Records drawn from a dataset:

━━━━━━━━

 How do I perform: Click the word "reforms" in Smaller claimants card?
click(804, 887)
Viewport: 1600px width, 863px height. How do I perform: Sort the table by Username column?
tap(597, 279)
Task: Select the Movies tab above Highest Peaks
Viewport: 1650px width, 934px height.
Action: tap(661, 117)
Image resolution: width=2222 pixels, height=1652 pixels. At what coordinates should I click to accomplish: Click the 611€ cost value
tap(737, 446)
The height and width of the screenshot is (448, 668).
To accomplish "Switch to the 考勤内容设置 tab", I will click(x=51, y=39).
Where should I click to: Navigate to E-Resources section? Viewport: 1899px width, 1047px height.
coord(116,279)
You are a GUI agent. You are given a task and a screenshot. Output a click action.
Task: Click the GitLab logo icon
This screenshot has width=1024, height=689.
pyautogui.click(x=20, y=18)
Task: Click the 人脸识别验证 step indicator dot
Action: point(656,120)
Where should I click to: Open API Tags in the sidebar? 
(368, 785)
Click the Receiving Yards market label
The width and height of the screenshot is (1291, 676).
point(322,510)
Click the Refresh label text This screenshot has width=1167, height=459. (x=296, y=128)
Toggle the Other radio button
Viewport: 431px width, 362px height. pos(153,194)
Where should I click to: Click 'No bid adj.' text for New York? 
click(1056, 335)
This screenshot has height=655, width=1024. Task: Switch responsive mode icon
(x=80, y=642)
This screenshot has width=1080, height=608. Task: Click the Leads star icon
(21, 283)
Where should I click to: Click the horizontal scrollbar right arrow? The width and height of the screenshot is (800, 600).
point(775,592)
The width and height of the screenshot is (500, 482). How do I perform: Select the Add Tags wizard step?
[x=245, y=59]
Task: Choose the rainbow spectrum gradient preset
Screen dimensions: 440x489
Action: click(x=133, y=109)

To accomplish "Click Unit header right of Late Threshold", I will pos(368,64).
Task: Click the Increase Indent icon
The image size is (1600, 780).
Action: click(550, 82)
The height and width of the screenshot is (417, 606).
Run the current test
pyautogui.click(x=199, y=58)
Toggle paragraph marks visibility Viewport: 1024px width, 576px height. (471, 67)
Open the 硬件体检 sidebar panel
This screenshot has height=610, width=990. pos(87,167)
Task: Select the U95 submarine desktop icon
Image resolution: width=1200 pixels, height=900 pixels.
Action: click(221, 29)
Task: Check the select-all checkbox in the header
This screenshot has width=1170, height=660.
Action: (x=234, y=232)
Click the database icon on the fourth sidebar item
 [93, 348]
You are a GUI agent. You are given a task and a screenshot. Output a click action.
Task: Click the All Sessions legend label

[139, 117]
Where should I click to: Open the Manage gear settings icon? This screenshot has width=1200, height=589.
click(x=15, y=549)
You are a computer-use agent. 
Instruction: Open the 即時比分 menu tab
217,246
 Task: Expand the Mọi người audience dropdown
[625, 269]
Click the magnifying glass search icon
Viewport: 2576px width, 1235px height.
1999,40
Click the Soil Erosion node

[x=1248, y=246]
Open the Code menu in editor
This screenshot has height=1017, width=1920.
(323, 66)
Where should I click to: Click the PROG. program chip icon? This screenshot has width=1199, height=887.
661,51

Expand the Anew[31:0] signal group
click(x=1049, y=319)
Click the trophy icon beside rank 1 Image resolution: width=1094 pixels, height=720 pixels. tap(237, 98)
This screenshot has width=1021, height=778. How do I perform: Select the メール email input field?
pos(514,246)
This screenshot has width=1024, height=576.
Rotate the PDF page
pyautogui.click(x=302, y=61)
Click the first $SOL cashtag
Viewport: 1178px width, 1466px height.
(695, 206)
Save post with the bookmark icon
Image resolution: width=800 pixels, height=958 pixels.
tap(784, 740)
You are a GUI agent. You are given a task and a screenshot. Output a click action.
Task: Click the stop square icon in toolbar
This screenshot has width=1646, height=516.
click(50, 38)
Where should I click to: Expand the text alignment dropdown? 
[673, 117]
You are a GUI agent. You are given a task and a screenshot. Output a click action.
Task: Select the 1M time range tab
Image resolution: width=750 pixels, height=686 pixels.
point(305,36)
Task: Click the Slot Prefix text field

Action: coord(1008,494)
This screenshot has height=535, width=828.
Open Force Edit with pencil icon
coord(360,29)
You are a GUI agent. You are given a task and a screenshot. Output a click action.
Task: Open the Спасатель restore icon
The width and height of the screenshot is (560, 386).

━━━━━━━━

REQUIRED WORK: Working from the data above, extract solely the lines from the one containing "Screen dimensions: 440x489" through the one containing "Task: Select the U95 submarine desktop icon", exactly as they appear, both included.

SOLUTION TO THE PROBLEM:
Screen dimensions: 440x489
Action: click(x=133, y=109)

To accomplish "Click Unit header right of Late Threshold", I will pos(368,64).
Task: Click the Increase Indent icon
The image size is (1600, 780).
Action: click(550, 82)
The height and width of the screenshot is (417, 606).
Run the current test
pyautogui.click(x=199, y=58)
Toggle paragraph marks visibility Viewport: 1024px width, 576px height. (471, 67)
Open the 硬件体检 sidebar panel
This screenshot has height=610, width=990. pos(87,167)
Task: Select the U95 submarine desktop icon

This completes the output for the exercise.